Hiddleston, I thought, was really really brilliant. Particularly the physical side of things – the scenes where he was wounded actually made me wince with sympathetic pain. There was a shower scene which was impressively un-sexy despite Hiddleston’s naked chest – the mixture of washing off blood, the impressive wound make-up, and the acting of pain were really, really good. He was excellent in the latter scenes where he has to be hard with Menenius and then melt with his mother. The sarcasm when he went through the marketplace, and the anger in the Senate were also awesome.

Gatiss was also excellent – perfect mixing of light and shade – as the light-hearted patrician. And Hadley Fraser gave just the right amount of homoerotic wotsit (but who wouldn’t for the Hiddleston) as Tullius Aufidius –although the decision to make all the Volsciis northern was a bit obvious for barbarians (did wonder if Fraser’s beard was a subtler nod though).

All in all I really liked it. Everyone else was giving it a standing ovation, which I thought was a bit OTT, until I realised it was the last night and we were the only ones not yet standing. So we stood up in a hurry. I hope we weren’t too obvious, but we were in the front row of the balcony so, uh, maybe?

The queues for Tom were not small, and he didn’t come out. Apparently there had been incidents before. Rabid fangirls are clearly dangerous!


 

Guardian review: http://www.theguardian.com/stage/2013/dec/18/coriolanus-review-donmar-warehouse

Rehearsal piccies: http://www.whatsonstage.com/london-theatre/news/11-2013/rehearsal-pics-tom-hiddleston-and-hadley-fraser-pr_32754.html

Fan issues: http://claireyfairy1.tumblr.com/post/71902086315/so-about-the-tom-hiddleston-fans-at-coriolanus, http://www.bubblews.com/news/1778027-my-personal-take-on-the-fan-frenzy-surrounding-coriolanus-and-tom-hiddleston

Prologue

Standard

This is the ongoing account of my ten-year Shakespeare New Year Resolution. At the start of 2014, when my beloved (and very well educated) grandmother passed away, I decided to do something in her honour. Since one of her many talents was in English – and one of the stories she would re-tell was her going out to see a Shakespeare play the night before her final school exams, blithely telling her mother (incorrectly) that it was revision – it seemed appropriate to make a plan to see all of Shakespeare, staged. The timescale seemed a reasonable compromise between something ambitious (a Shakespeare play every quarter) and yet achievable. It’s only when you look at the list that you realise how rarely some Shakespeare is performed – Cymbeline anyone? Pericles, Prince of Tyre?? King John??? Of course, I needed a few more rules to follow, just to make it interesting.

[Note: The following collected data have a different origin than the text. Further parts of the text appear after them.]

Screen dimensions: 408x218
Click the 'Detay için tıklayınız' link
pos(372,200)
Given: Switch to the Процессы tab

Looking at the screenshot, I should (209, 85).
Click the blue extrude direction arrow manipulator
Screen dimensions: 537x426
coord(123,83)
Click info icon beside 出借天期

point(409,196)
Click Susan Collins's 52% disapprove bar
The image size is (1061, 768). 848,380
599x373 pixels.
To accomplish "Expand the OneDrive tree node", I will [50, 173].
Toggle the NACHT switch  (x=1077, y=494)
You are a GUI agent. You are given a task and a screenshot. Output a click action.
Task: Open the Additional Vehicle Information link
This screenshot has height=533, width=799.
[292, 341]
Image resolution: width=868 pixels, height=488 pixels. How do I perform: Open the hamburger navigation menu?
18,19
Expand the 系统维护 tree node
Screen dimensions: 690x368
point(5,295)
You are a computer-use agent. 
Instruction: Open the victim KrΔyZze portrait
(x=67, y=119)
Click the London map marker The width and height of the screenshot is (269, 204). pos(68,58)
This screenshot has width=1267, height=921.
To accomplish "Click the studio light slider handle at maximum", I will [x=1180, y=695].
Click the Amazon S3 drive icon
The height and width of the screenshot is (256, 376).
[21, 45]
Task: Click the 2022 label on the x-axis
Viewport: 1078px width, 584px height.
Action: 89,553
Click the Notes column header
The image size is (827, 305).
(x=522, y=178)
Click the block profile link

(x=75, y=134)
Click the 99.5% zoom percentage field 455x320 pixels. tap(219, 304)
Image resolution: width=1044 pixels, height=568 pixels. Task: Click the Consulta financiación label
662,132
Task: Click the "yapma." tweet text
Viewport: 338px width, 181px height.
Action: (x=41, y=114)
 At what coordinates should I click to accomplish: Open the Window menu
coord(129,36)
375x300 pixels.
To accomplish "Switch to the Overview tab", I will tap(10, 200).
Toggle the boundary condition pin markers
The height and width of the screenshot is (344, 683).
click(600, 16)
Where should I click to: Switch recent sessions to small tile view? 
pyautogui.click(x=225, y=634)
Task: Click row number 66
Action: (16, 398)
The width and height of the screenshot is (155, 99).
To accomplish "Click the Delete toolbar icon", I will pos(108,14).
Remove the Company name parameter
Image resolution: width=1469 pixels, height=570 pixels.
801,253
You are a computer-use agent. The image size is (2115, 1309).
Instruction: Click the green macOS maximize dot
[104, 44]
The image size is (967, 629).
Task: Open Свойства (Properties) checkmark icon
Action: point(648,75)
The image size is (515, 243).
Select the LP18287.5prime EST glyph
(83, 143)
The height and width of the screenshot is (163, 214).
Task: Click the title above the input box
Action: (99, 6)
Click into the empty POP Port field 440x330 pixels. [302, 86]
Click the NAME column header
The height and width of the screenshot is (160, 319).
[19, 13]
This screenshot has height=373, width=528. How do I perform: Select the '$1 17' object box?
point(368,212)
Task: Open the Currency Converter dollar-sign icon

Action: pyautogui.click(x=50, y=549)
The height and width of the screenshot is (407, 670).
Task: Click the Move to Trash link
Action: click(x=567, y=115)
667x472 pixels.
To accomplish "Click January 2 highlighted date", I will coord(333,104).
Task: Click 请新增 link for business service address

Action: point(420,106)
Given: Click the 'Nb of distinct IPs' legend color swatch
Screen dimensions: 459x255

  • The show has to be performed live. No film or TV versions (sorry, Hollow Crown, you don’t count!). The jury is out on NT live or similar showings – it may depend on how desperate I get to finish the list…
  • The show has to be Shakespeare. West Side Story will not count as a Romeo and Juliet substitute, alas. Should I be offered Shakespeare in another language (if the Globe ever does another international season!) it likely will not count.
  • Shows I have seen before do not count – not just to allow me a clean slate, but because the ones I have already seen include some of my favourites and I’m happy to have an excuse to see them again.
  • I will seek out an interesting and varied programme of Shakespeare to go to. Just going to every RSC show for the next ten years will not do.
  • This will be the bare minimum of my Shakespeare viewings – and indeed my theatre-going. More will be aspired to – and may also make it into the blog.

A friend of mine suggested the blog, and I have taken it up – more as a way of keeping track, than as something I expect anyone to be passionately interested in. Nonetheless, here it is, and I very much welcome comments and suggestions for future shows!